Gases are generated from an ignitable propellant, such as black powder, sodium azide or the like. Generally when ignition of such a propellant takes place gas is released into the bag, as well as burned, unburned and burning particles at the same time. Small size particles escape the air bag through the tiny or large holes built into the bag to allow release of gas for deflation of the bag into the interior of the vehicle, where they may harm the occupant. An azide type gas generator in an air bag floods the passenger compartment of a vehicle with a fine smoke of lung, eye, and generally mucous membrane-irritating particles of sodium oxide/sodium hydroxide and other fine particulate materials. Such gas generators are disclosed in U.S. Pat. Nos. 4,578,247 and 4,590,041, for example. Screen filtering and cooling devices have been utilized within the gas generating devices to try to remove the particles from the gas discharge. Problems of filter clogging and pressure build-up sometimes occur as discussed in U.S. Pat. No. 4,116,466. Problems of restriction of gas flow and reduction of deployment time of the air bag are disclosed in U.S. Pat. No. 4,131,299, where small vehicles require a faster deployment time of the air bag.
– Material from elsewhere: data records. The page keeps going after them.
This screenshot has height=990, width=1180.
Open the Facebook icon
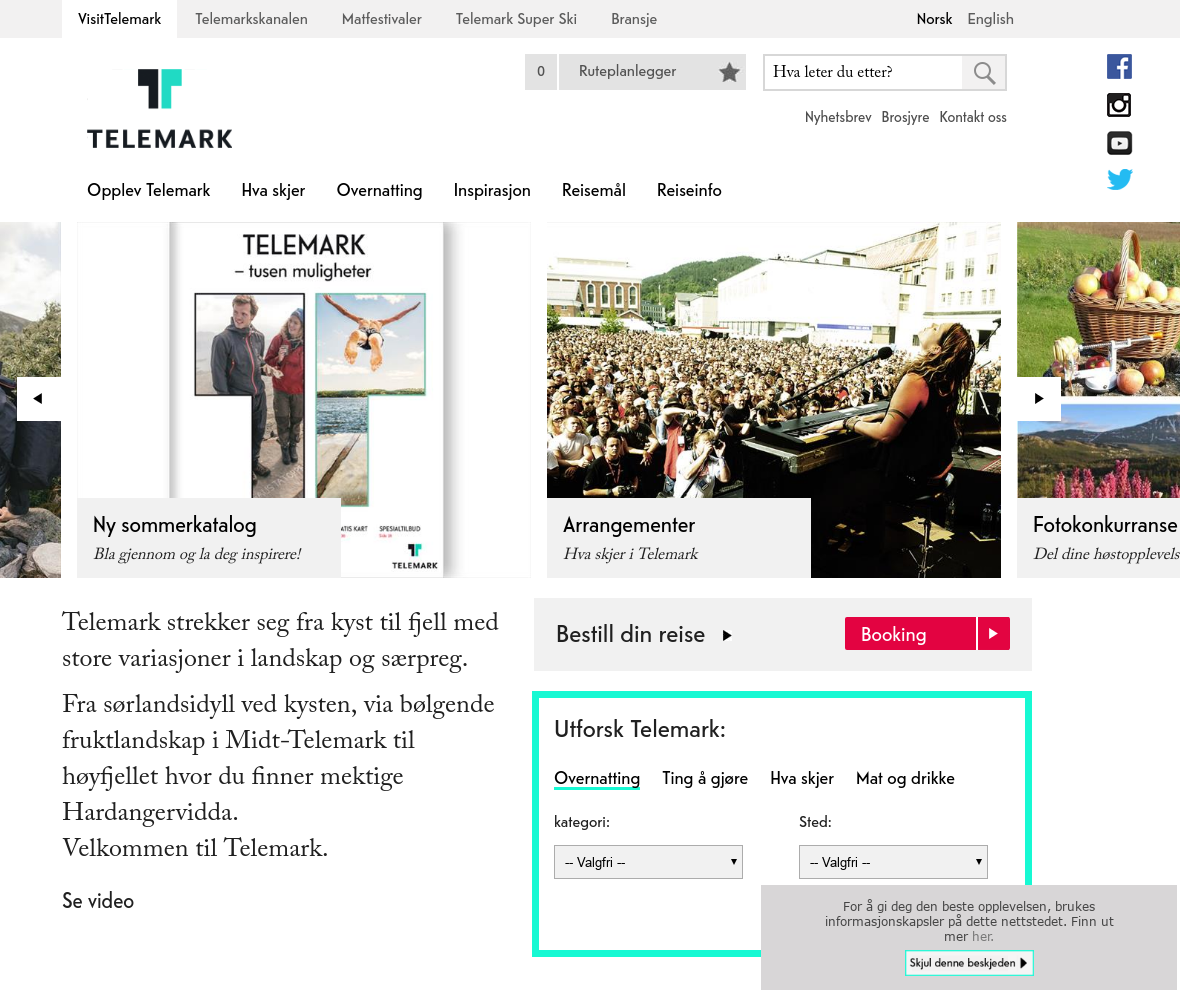(x=1119, y=66)
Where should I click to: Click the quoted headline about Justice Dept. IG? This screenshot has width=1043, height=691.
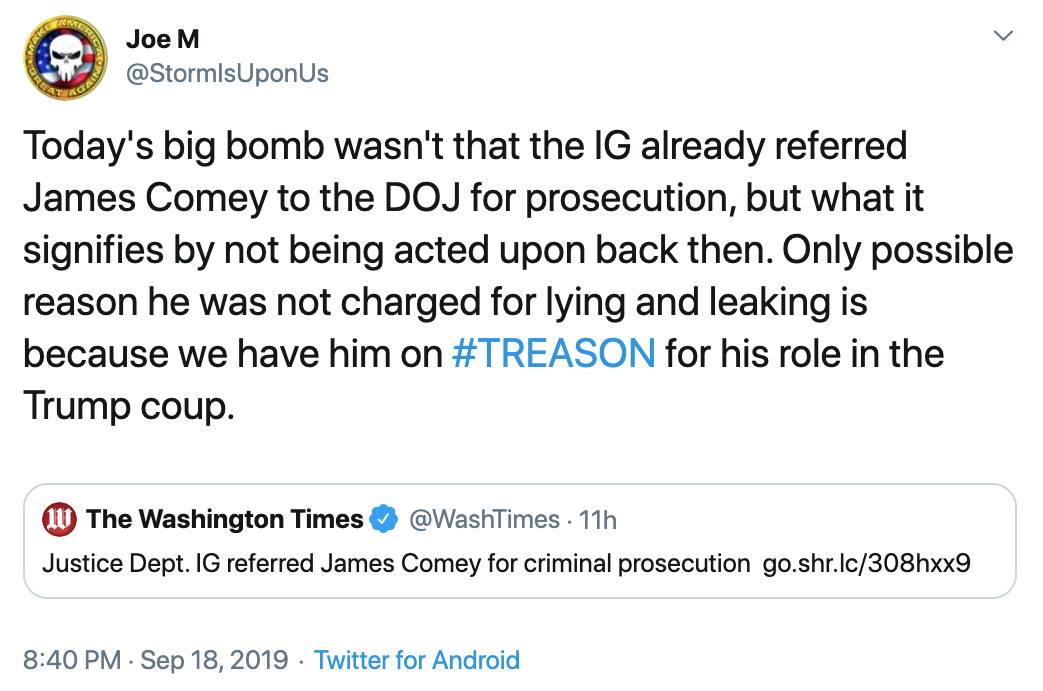click(x=395, y=563)
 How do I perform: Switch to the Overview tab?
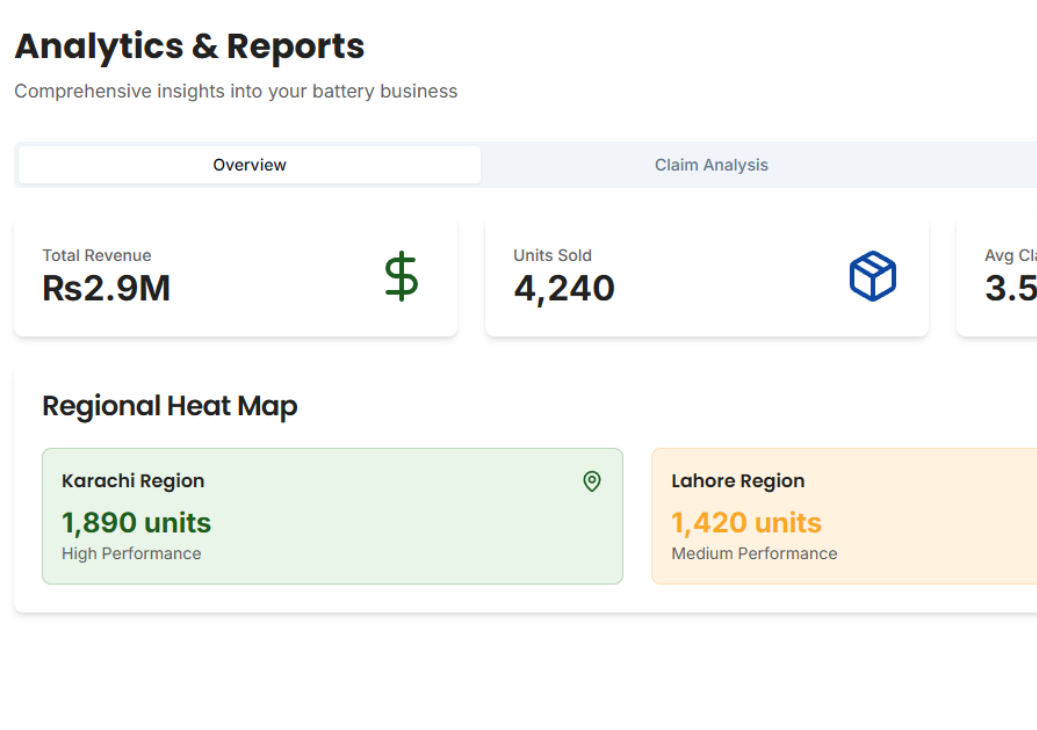coord(249,165)
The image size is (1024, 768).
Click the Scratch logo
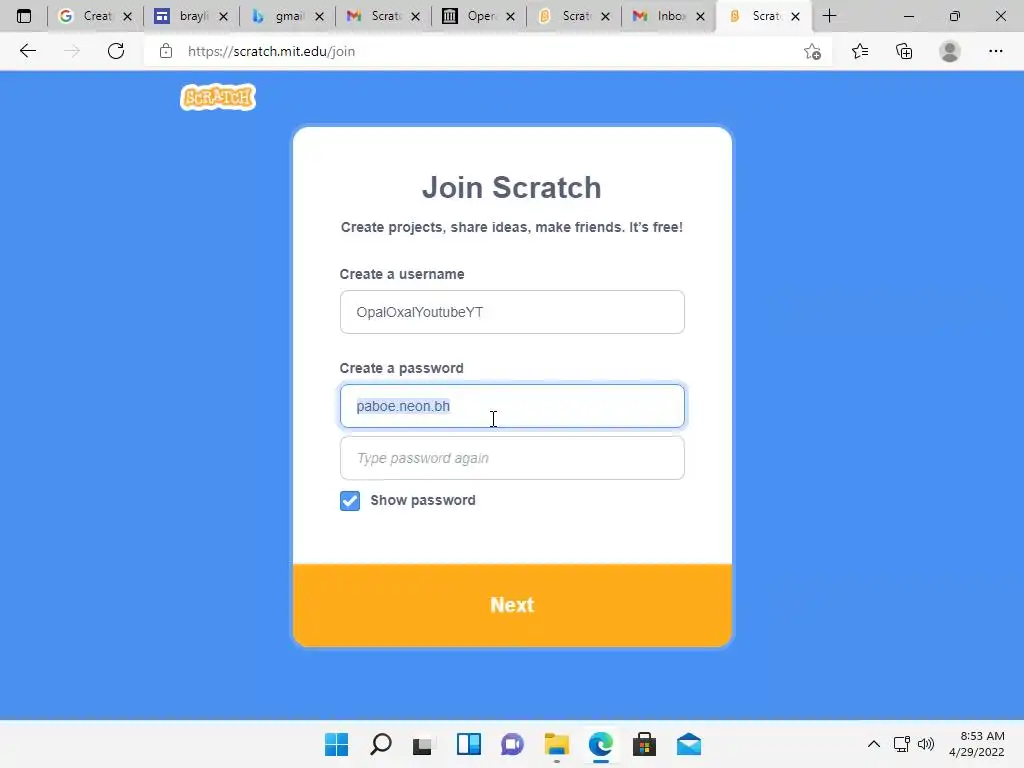tap(217, 97)
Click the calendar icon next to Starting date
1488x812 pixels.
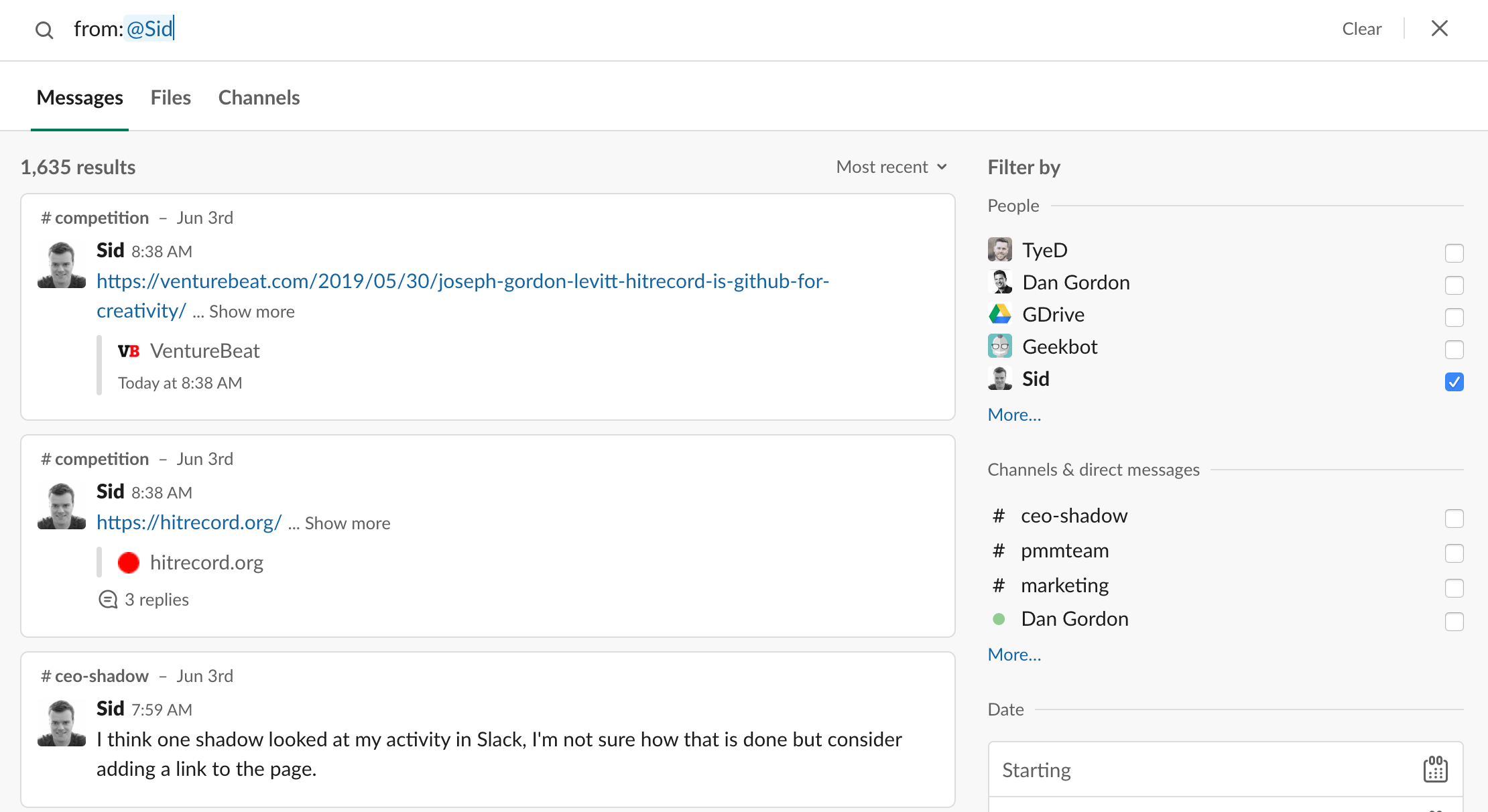coord(1436,769)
Once the gas generator is ignited, both gas and molten particles are released into the bag. The size and the amount of particles is dependent on the type of gas generator used. One standard receptacle for the gas is a Neoprene rubber-coated nylon bag which contains two deflation ports/holes on the side of the bag facing away from the occupant when the bag is inflated and deployed, such as described in U.S. Pat. No. 4,097,065. Such a bag acceptably inflates, then deflates under load (occupant impact on bag) but does not prevent the noxious combustion gases of bag inflation from entering the vehicle and subsequently the lungs of the occupant.
The present invention remedies the noxious particulate problem while maintaining the proper pressure curves of inflation and deflation under load removing or reducing the level of particulates entering the vehicle to a tolerable level.